PhD defense of Antoine DESIGAUX from the TIMC BIOMECA team on tuesday, the 27th at 10am:
« Development as well as mechanical and structural characterization
of an anisotropic elastomer reinforced by cellulose microfibrils. »
Place : salle Chartreuse du laboratoire CERMAV, 601 rue de la chimie, 38400 Gières.

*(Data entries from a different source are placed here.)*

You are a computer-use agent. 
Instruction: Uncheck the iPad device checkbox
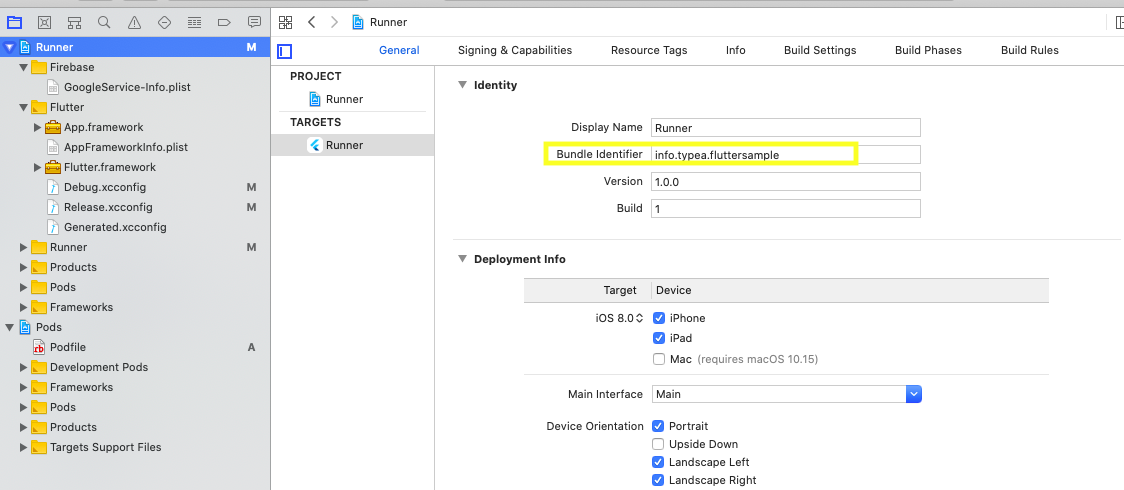tap(659, 338)
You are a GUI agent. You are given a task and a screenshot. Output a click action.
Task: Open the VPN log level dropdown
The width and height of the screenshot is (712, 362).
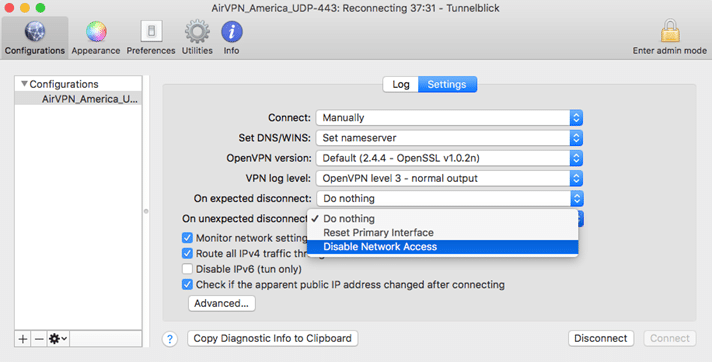click(449, 179)

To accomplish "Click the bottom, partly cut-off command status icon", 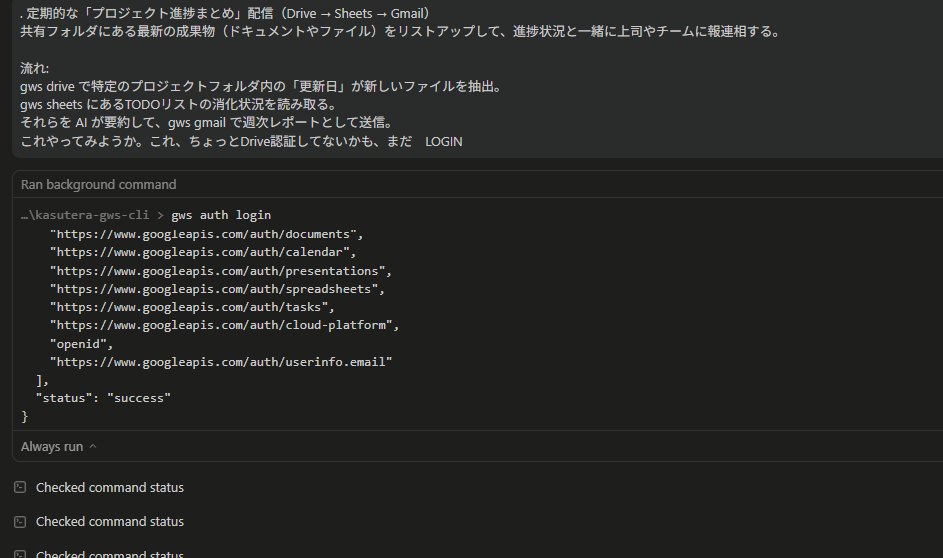I will (20, 554).
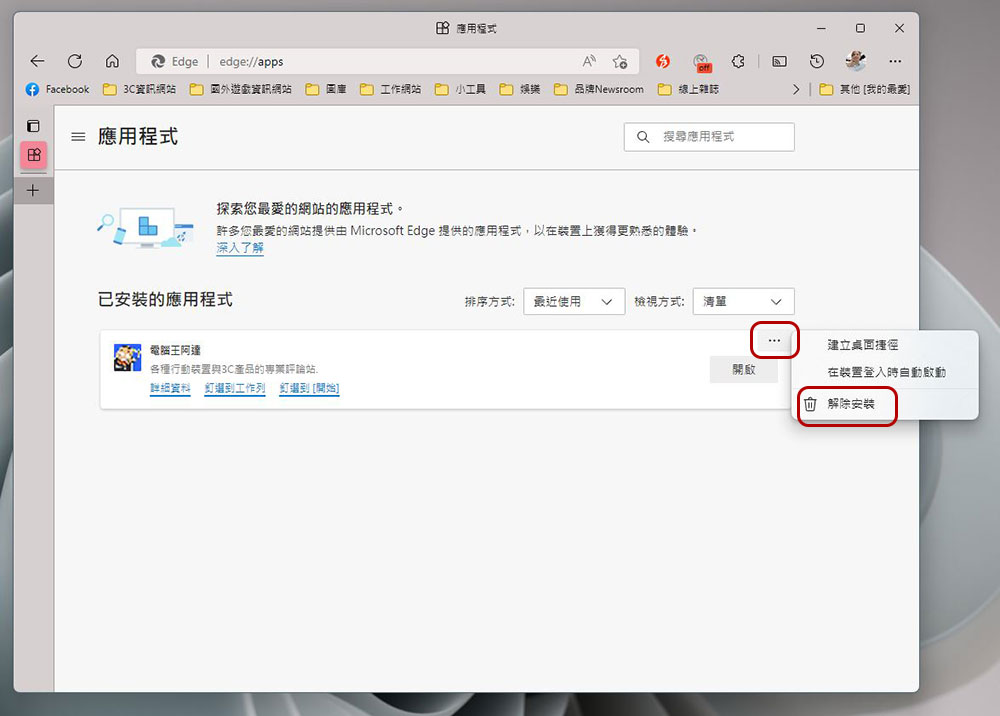This screenshot has height=716, width=1000.
Task: Open the Extensions puzzle icon
Action: click(x=738, y=61)
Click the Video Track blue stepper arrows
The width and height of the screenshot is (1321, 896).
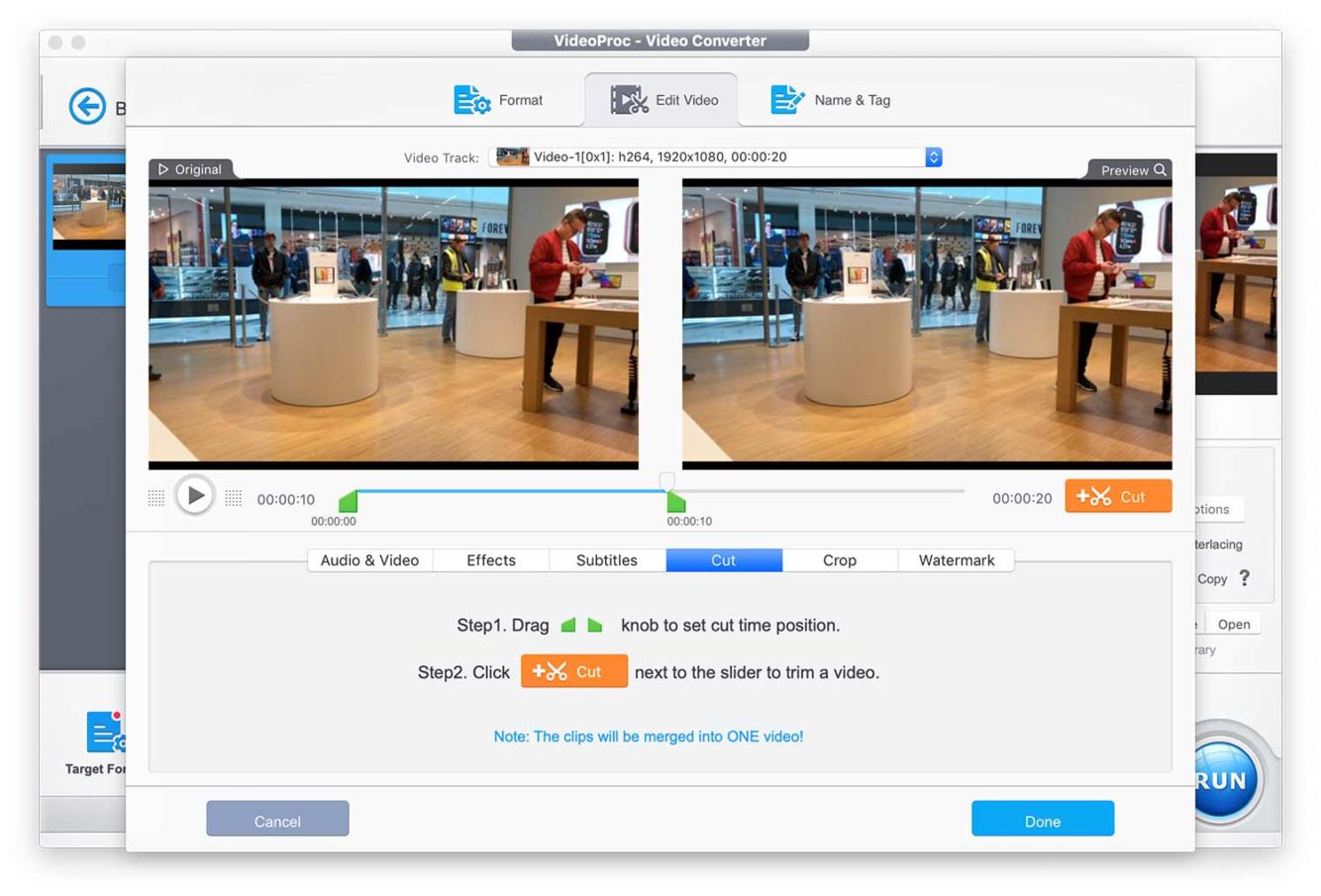933,157
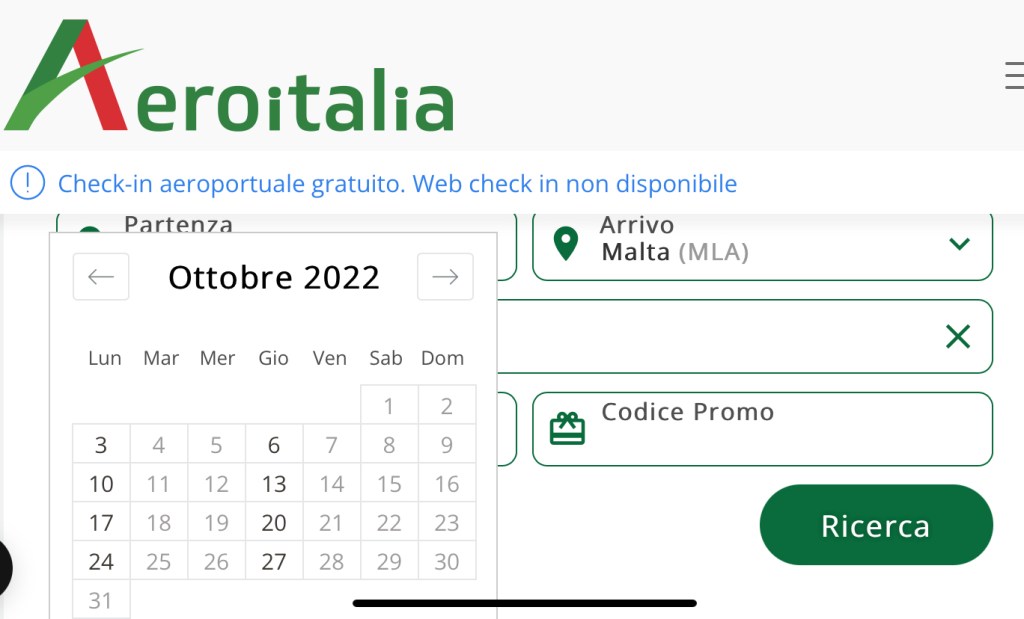This screenshot has height=619, width=1024.
Task: Clear the date field with X icon
Action: (958, 336)
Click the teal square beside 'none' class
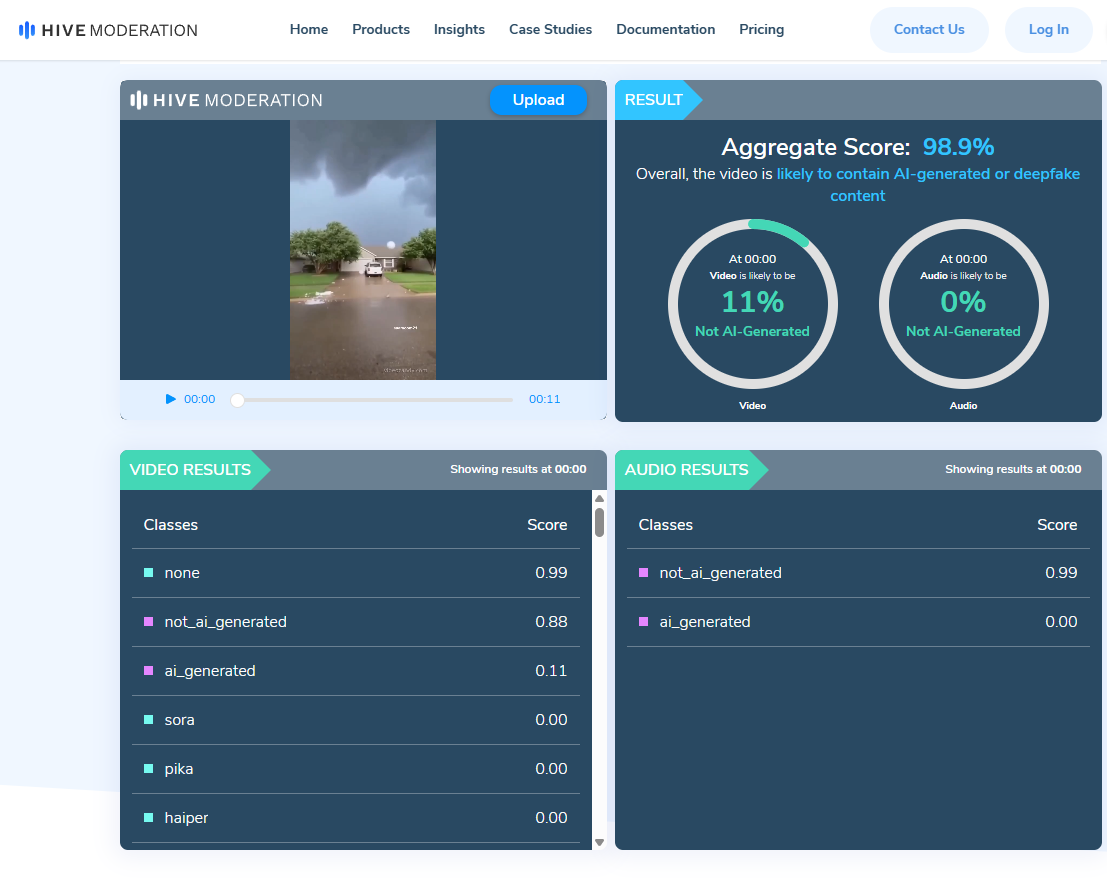This screenshot has height=879, width=1107. (x=149, y=573)
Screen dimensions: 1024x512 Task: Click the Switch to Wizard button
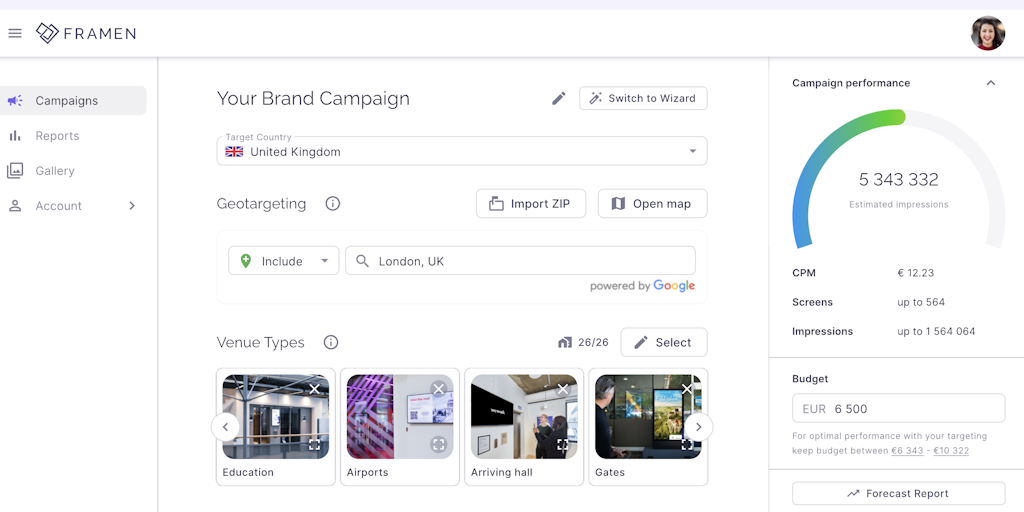[643, 98]
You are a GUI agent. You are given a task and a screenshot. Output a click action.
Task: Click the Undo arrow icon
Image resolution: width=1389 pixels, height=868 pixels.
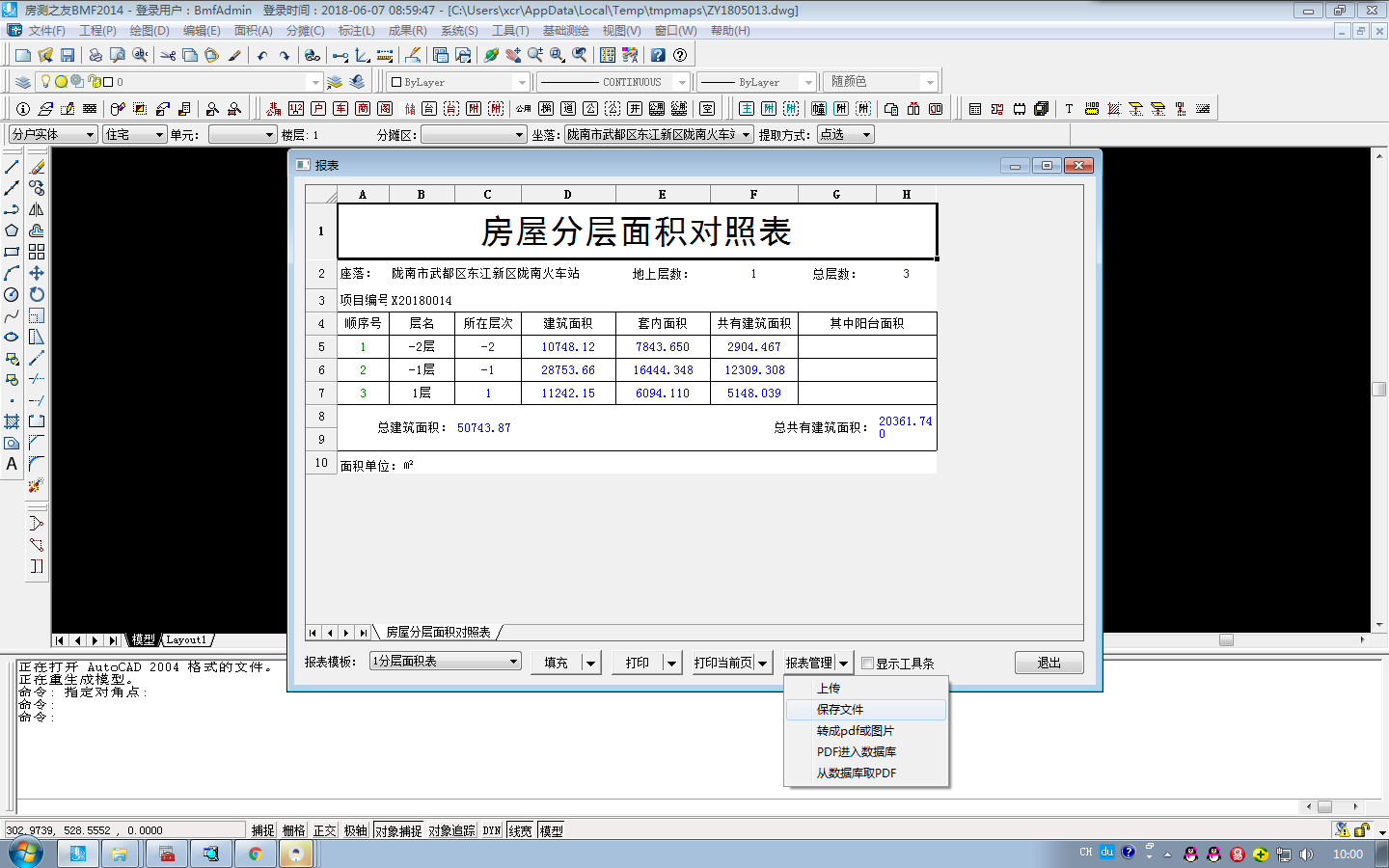(261, 56)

- Grégory CHAGNON, Professeur, Université Grenoble Alpes, Supervisor
- Laurent HEUX Directeur de Recherche, Centre National de la Recherche Scientifique, Co-supervisor
- Sonia MOLINA-BOISSEAU, Maîtresse de Conférence, Université Grenoble Alpes, Co-supervisor
- Pierre Dumont, Professeur, Institut National des Sciences Appliquées de Lyon, Reporter
- Jean-Benoît Le Cam, Professeur, Université de Rennes, Reporter
- Frédéric Bossard, Professeur, Université Grenoble Alpes, Examiner
- Marie Rebouah, Docteure en Sciences, Michelin, Examiner
- Matthieu Fumagalli, Maître de Conférence, Université Claude Bernard Lyon 1, Examiner
- Yoshiharu Nishiyama, Directeur de Recherche, Centre National de la Recherche Scientifique, Examiner
Elastomers ; Anisotropy ; Cellulose ; Mechanics ; Structure ; Mullins effect
This work is part of the research on the reinforcement of elastomeric materials with high aspect ratio fillers. The aim is to orient the reinforcing fillers in a direction to obtain anisotropic mechanical properties, in order to better understand the relationship between structure and mechanical properties of initially anisotropic elastomers. Cellulose microfibrils (MFC) have particularly suitable characteristics, i.e. high elastic modulus, two nanometre dimensions, high aspect ratio and high specific surface area. To enable the formation of strong bonds with the matrix, a coupling agent was grafted onto the surface of the MFCs. The grafted MFCs were then incorporated into a Styrene Butadiene Matrix (SBR), and a fabrication protocol was developed to orient the MFCs uniaxially in SBR films. Several MFC fractions between 10 vol.% and 20 vol.% were used. Specimens were cut at 0° (INIT0), 45° (INIT45) and 90° (INIT90) to the main direction of orientation of the MFCs. Tensile tests revealed a hyper-viscoelastic, initially anisotropic behaviour with the presence of a strong Mullins accommodation. An increase in the slope of the stress-strain curves is observed the more the fibres are initially aligned towards the tensile direction. At the same time, a decrease in stress at break and strain at break is observed. The different initial orientations of the MFC also highlighted the anisotropy of the Mullins effect in cyclic tests. X-ray diffraction measurements under strain showed the rotation of the MFCs, initially misaligned with respect to the tensile direction, during deformation. Different rotation regimes of the MFCs were observed for the different initial orientations. In particular, a much greater rotation was observed for the INIT90 specimens than for the INIT45 and INIT0 specimens.